Non-Critical Race Theory

Critical race theory (“CRT”) rejects the principle of equal opportunity. Supporters of CRT contend equal opportunity is a myth, not a reality, and that those who pursue equal opportunity, are terribly misguided. After all, they say, the civil rights movement yielded only “symbolic” gains for black Americans, but left their economic conditions virtually unchanged. 

“The only cure for past discrimination is current discrimination,” and “the only remedy for current discrimination is future discrimination,” says Ibram X. Kendi, one of the advocates of CRT. It was the late Alan David Freeman, one of the authors of CRT, who explained why we must end the merit system in America. He argued that there should be an “all-out assault on meritocratic pretenses” and that this would mean a “thoroughgoing scrutiny of the ideology of meritocracy, of ability, of quality, all of which I believe are basically class-loaded concepts that parade themselves as criteria of objective quality, when in fact they are instruments of class domination.”

But wait a minute here. Isn’t America built around the shared values and aspirations of the merit system? Don’t we, as Americans, recognize people based on their achievements, or their abilities? Or hiring the best person for the job? Of course we do! And, yet, that is precisely the reason why America is so racist and unjust, according to CRT, and why the proponents of CRT say eliminating meritocracy altogether is necessary. It’s unjust, they argue, to require people meet a set of arbitrary standards to climb the social, political, and economic ladder – and that the merit system unfairly privileges the rich and well-connected. 

In an article published by Princeton University Press, author Clifton Mark explains, “The belief that merit rather than luck determines success or failure in the world is demonstrably false. This is not least because merit itself is, in large part, the result of luck. Talent and the capacity for determined effort, sometimes called ‘grit’, depend a great deal on one’s genetic endowments and upbringing.”

You may be shaking your head by now, saying, “This is too much.” But if you think this is all empty rhetoric, think again. The war being waged against merit is gaining ground. Programs for the gifted and talented are being dismantled across the country. Universities have been reducing the importance of standardized admissions tests, and putting more emphasis on “holistic assessment” instead. 
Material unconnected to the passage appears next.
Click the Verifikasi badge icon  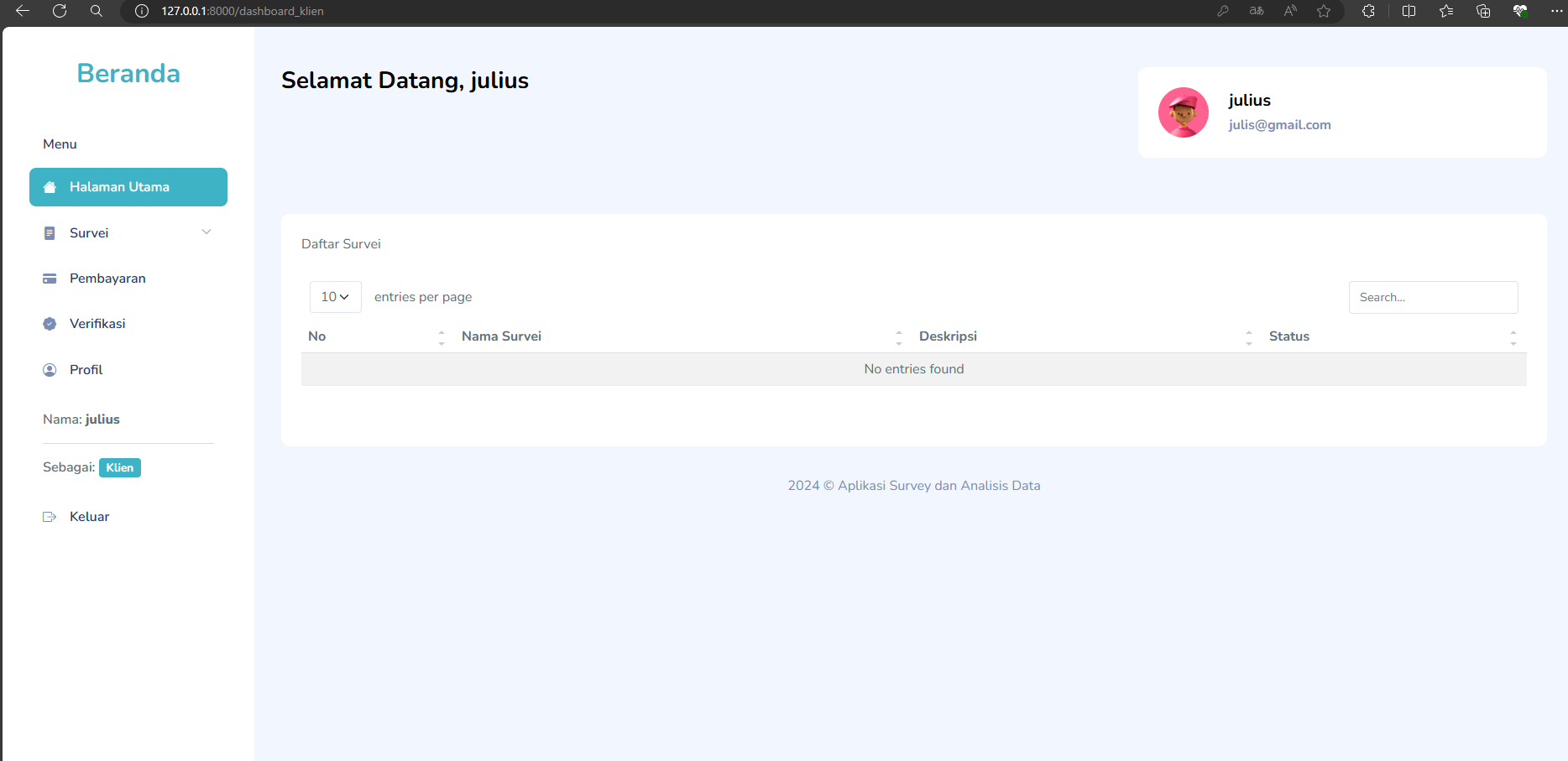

Companies are hiring based on quotas (not talent) and in the name of “equity” (sexual orientation, race, wokeness). President Biden is even proposing to abolish credit scores for individuals, and establishing a publicly run credit reporting agency that won’t perpetuate damaging “racial disparities” (since low credit scores apparently only discriminate against low-income people of color). 

Who among us would feel comfortable flying with a pilot who had been chosen by committee or a lottery, rather than training and experience? Do we really want a society where individual abilities are secondary to your sexual orientation or the color of your skin, or where achievement is attributed to luck, and not effort?

None of this has worked out well for countries that have dismantled, or otherwise resisted meritocracy. Greece has struggled for decades. Up to a quarter of their total population has been out of work at some point over the past ten years. Italy has been stagnating since the mid-1990s. Portugal, Spain, the list goes on and on.

One country not on that list? China. They are seemingly embracing meritocracy (even though they are far from being such). Children compete to get into the best nursery schools. The university entrance exams in China evaluate knowledge – not squishy wokeness. And although meritocracy is hardly reflected by President Xi Jinping appointing himself president for life in 2018, China understands the causal relationship between political meritocracy and growth, while the U.S. is retreating from it. 

This is why we must begin supporting what I call “Non-Critical Race Theory,” which is the idea that people should generally disregard one another’s skin color so that they might not be “judged by the color of their skin, but by the content of their character.” That was true when it was said by Martin Luther King, Jr. in 1963, but it was also true when it was written into our Declaration of Independence.

You see, what proponents of CRT, or those seeking to dismantle meritocracy altogether, fail to understand, is that the very founding of this country was rooted in upending any system that unfairly privileged the rich and well-connected. After all, America was founded upon an idea that, “All men are created equal.” We were the first country established – not by ethnicity or conquest – but by a philosophy. Our founding fathers were way ahead of the woke today.

America was, and is, built around the shared values and aspirations of opportunity and merit. If that’s not good enough for you, what’s your alternative? A society based solely on luck, or the benevolence of our elected officers, or the generosity of the elites? Or should our lives be arranged so everybody will end at the finish line at the same time, instead of just making sure everyone begins at the starting line at the same time?

You only need to look at societies like China and Russia, where equality of outcomes has been their basic goal, to answer those questions. If you do, you’ll see the tyranny foisted upon their people in the absence of putting freedom above all else.

So, if liberty is embodied in the creed, “all men are created equal,” does that likewise mean that we shall all be kept equal? Can we remain a free people if we guarantee equal outcomes for all?